| Text segment |
---*---

01 Mar 2008 |
Posted by Lama Surya Das | 0 Comment.
0
My late friend Brother Wayne Teasdale, who died a couple of years ago from cancer, wrote:
“We are at the dawn of a new consciousness, a radically fresh approach to our life as the human family in a fragile world. This birth into a new awareness, into a new set of historical circumstances, appears in a number of shifts in our understanding:
The emergence of ecological awareness and sensitivity to the natural organic world, with an acknowledgment of the basic fragility of the earth.
A growing sense of the rights of other species.
A recognition of the interdependence of all domains of life and reality.
The ideal of abandoning a militant nationalism as a result of this tangible sense of our essential interdependence.
A deep, evolving experience of community between and among the religions through their individual members.
The growing receptivity to the inner treasures of the worlds religions.
An openness to the cosmos, with the realization that the relationship between humans and the earth is part of a larger community of the universe.
Each of these shifts represents dramatic change; taken together, they will define the thought and culture of the third millennium. All of these awarenesses are interrelated, and each is indispensable to clearly grasping the greater shift taking place, a shift that will sink roots deep into our lives and culture. Taken together, they are preparing the way for a universal civilization: a civilization with a heart. (Brother Wayne Teasdale, “Mystic Heart”)
“We have a universal responsibility to speak out when we see injustice, oppression, and the abuse of human rights, the rights of the earth, and other species. Personally, I find the silence on the crises in Tibet and Darfur disturbing and morally indefensible; it indicates a lack of courage and moral strength that hides behind considerations of prudence and discretion.”
There are few souls as gentle as Brother Wayne Teasdale, “lay monk” and pioneer of the interfaith movement, who also speak as stridently and compellingly as he does about the necessity for all spiritual leaders to actively respond to the crises facing the world. But for Teasdale, the result of any true and deep mystical experience must be an active and engaged response to the cries of a suffering humanity and an embattled earth.
His interfaith work and group called Interspiritual Dialogue continues today.

---*---

| Data for analysis |
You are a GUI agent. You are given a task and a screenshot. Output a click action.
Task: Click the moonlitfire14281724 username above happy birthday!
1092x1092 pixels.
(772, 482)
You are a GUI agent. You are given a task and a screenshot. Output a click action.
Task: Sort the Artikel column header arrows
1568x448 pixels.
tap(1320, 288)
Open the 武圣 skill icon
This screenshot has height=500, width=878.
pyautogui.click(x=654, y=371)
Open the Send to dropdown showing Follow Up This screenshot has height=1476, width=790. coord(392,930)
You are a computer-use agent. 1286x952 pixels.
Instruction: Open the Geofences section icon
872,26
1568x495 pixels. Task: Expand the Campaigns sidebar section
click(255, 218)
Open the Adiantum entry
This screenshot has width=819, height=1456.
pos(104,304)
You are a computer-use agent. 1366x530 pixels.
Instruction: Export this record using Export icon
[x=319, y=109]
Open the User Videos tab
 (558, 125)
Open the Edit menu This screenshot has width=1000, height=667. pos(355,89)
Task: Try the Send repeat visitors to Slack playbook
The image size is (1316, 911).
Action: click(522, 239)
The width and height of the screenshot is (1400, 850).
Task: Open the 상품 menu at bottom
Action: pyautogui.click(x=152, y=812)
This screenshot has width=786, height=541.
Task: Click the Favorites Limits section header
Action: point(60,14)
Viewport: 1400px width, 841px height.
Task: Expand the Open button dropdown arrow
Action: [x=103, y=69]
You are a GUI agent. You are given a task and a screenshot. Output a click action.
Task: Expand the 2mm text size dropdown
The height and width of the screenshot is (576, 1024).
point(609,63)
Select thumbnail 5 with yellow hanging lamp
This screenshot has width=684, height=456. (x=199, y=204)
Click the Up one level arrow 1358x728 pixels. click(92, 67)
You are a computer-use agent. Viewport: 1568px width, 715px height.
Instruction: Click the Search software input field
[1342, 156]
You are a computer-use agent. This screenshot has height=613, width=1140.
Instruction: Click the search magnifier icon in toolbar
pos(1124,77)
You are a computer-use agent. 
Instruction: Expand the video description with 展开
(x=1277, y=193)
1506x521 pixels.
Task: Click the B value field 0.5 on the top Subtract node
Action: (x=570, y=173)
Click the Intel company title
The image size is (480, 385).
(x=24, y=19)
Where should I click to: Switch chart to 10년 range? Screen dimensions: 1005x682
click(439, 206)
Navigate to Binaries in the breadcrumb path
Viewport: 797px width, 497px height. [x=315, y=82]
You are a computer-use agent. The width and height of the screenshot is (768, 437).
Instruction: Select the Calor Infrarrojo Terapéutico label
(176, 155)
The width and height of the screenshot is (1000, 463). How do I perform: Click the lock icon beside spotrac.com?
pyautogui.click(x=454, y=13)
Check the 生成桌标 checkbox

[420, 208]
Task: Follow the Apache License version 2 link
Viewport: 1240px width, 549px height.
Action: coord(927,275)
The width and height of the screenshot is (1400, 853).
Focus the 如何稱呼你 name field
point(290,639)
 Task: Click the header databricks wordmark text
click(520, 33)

---*---

| What you will do |
Reproduce everything in the post about Brother Wayne Teasdale above, from "There are few" down to "an embattled earth.".

| Problem solution |
There are few souls as gentle as Brother Wayne Teasdale, “lay monk” and pioneer of the interfaith movement, who also speak as stridently and compellingly as he does about the necessity for all spiritual leaders to actively respond to the crises facing the world. But for Teasdale, the result of any true and deep mystical experience must be an active and engaged response to the cries of a suffering humanity and an embattled earth.